- WHAT TO DO:
The answer is every line of the records that holds the word "will", copied in full.

--- RECORDS ---

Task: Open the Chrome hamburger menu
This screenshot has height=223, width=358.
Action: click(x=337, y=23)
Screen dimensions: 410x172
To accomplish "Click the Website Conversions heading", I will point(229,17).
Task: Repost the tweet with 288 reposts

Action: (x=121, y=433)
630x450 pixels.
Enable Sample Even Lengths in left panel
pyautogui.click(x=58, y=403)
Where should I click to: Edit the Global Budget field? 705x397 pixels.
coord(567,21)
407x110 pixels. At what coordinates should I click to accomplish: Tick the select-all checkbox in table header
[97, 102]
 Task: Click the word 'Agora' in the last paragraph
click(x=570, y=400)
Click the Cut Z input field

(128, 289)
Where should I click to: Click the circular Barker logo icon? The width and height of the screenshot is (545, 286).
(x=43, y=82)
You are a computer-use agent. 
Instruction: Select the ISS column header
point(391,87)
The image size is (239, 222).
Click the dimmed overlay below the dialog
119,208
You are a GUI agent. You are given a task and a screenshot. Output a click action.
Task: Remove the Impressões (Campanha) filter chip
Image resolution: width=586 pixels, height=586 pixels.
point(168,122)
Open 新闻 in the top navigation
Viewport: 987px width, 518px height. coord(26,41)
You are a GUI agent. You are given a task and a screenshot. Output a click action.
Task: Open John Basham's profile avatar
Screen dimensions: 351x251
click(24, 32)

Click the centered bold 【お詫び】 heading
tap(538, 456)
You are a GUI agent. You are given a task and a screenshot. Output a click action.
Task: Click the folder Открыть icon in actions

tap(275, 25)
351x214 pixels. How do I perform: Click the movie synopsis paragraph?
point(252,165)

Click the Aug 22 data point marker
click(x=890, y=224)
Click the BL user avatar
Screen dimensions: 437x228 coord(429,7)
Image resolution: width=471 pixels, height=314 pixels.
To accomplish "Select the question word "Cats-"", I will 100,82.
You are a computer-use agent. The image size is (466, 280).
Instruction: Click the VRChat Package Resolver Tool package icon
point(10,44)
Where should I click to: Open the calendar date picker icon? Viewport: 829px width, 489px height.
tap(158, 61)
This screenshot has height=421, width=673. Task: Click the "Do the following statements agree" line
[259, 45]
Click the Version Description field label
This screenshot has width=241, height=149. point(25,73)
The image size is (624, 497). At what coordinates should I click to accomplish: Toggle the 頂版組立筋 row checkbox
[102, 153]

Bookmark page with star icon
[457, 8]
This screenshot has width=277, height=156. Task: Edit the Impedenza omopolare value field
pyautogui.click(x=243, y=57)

---

- REPLY TO THE TASK:
To accomplish "Click the Website Conversions heading", I will point(229,17).
To accomplish "Select the question word "Cats-"", I will 100,82.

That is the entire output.